(Supplied material):
◆ ◆ ◆ ◆

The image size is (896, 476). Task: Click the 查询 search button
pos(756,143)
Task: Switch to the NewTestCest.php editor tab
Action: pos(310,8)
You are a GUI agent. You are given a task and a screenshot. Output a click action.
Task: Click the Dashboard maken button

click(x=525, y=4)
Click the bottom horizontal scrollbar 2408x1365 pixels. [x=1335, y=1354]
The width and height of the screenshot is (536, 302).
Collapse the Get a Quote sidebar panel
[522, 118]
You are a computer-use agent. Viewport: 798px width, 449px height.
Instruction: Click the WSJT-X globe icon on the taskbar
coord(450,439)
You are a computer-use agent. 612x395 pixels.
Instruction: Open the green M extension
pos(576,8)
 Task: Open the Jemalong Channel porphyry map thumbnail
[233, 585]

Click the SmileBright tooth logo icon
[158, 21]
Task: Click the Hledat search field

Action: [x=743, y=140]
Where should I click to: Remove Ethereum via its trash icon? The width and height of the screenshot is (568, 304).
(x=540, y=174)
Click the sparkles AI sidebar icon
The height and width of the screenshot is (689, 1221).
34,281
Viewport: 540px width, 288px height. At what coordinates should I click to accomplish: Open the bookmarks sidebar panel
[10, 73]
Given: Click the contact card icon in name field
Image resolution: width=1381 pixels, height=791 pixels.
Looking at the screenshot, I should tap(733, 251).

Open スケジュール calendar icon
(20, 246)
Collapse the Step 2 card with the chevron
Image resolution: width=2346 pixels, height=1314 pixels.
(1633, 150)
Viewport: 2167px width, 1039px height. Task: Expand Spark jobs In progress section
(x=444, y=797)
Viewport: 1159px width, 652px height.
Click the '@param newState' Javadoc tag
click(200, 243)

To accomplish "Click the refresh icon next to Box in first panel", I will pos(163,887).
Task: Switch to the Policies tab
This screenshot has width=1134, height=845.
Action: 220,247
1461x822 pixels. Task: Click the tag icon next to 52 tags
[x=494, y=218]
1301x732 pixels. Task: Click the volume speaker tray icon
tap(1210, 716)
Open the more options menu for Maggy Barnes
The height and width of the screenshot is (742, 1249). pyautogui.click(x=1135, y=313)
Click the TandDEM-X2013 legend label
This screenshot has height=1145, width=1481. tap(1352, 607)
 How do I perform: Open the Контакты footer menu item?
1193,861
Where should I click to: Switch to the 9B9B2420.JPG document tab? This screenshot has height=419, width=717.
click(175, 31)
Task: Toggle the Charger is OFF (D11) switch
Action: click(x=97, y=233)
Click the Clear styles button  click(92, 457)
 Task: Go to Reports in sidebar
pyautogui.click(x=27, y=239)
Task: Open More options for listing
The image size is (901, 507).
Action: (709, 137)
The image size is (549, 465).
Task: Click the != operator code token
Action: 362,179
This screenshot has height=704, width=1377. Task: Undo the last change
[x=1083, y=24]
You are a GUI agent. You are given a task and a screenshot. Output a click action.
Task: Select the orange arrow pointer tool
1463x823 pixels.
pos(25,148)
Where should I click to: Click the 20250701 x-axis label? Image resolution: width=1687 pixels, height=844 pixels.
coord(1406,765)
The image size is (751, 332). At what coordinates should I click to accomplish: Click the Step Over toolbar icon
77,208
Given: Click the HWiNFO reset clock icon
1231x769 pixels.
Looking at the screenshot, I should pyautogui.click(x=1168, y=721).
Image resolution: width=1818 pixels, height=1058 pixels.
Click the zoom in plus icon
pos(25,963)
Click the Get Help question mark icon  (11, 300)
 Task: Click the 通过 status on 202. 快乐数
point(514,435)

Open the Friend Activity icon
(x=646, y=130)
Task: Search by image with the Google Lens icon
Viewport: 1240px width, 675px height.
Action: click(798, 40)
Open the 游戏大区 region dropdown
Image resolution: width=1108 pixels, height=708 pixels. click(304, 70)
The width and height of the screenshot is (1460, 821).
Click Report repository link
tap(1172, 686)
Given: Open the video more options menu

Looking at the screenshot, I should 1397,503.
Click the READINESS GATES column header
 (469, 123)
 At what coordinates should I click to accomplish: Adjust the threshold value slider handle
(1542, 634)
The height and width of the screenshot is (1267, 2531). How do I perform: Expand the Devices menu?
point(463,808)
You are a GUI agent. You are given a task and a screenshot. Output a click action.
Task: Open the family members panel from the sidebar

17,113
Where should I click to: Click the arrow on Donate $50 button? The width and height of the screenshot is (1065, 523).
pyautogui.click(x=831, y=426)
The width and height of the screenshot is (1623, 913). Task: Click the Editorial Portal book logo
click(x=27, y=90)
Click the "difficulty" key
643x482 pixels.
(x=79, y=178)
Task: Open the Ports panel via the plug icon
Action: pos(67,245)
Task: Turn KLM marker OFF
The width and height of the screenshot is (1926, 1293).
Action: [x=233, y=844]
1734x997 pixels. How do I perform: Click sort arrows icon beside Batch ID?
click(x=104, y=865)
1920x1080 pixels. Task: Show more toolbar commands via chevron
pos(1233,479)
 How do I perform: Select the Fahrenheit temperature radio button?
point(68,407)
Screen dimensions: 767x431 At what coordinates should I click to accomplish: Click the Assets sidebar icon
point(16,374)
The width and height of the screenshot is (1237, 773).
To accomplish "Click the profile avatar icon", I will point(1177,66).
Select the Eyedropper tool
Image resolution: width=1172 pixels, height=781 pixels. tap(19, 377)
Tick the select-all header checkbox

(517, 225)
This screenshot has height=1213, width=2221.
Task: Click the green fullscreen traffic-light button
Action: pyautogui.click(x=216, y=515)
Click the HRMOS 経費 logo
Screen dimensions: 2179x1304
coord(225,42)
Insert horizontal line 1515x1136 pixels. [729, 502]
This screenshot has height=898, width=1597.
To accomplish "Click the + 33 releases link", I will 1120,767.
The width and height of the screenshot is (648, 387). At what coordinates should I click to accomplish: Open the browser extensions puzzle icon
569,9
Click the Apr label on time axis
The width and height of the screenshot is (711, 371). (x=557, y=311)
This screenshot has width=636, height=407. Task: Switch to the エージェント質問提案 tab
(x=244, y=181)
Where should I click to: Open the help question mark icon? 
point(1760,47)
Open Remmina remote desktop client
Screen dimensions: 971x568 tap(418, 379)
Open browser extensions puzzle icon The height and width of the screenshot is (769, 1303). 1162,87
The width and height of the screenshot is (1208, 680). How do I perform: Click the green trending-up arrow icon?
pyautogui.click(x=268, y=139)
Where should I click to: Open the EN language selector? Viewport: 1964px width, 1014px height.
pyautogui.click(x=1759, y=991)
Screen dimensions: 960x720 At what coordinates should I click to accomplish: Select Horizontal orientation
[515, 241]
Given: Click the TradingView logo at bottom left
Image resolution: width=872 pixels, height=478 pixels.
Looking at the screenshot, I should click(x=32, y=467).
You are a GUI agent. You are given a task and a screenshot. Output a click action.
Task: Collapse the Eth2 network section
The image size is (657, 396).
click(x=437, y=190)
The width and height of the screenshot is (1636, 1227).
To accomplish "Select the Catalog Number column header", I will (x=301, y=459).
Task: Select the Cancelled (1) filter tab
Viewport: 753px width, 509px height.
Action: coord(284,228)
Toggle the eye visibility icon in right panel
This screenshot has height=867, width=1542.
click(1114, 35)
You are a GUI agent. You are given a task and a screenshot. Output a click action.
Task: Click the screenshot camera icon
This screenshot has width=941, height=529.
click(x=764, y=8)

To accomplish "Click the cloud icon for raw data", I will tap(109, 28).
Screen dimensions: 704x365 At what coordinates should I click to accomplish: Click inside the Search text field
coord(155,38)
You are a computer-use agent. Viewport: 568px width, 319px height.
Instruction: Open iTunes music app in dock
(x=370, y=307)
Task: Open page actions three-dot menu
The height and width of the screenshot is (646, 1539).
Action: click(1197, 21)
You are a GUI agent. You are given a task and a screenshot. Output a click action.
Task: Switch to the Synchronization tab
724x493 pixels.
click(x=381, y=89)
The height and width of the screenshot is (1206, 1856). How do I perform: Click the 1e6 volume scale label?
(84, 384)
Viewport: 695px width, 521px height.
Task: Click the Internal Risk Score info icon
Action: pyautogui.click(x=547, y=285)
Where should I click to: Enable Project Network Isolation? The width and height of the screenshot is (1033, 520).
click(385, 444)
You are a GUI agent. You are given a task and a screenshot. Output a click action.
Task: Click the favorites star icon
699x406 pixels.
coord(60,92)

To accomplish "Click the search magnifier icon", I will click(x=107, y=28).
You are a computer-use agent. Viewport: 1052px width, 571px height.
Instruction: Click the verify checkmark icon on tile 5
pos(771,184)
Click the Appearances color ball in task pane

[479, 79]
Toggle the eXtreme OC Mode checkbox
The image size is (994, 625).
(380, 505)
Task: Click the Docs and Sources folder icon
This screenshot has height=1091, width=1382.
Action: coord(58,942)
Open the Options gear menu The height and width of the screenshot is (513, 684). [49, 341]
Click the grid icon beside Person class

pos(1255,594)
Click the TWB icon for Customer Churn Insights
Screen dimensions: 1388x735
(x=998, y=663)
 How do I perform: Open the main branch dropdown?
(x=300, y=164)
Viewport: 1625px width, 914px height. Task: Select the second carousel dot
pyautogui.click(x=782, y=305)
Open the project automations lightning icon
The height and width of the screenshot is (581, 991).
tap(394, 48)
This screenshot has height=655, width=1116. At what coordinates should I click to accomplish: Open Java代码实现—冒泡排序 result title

◆ ◆ ◆ ◆

(Instructions to follow): Nothing but the lines from the one that contains "This screenshot has height=1091, width=1382." through the last line of the entries should appear in your reply, each repeated exactly.

(Your response):
This screenshot has height=1091, width=1382.
Action: coord(58,942)
Open the Options gear menu The height and width of the screenshot is (513, 684). [49, 341]
Click the grid icon beside Person class

pos(1255,594)
Click the TWB icon for Customer Churn Insights
Screen dimensions: 1388x735
(x=998, y=663)
 How do I perform: Open the main branch dropdown?
(x=300, y=164)
Viewport: 1625px width, 914px height. Task: Select the second carousel dot
pyautogui.click(x=782, y=305)
Open the project automations lightning icon
The height and width of the screenshot is (581, 991).
tap(394, 48)
This screenshot has height=655, width=1116. At what coordinates should I click to accomplish: Open Java代码实现—冒泡排序 result title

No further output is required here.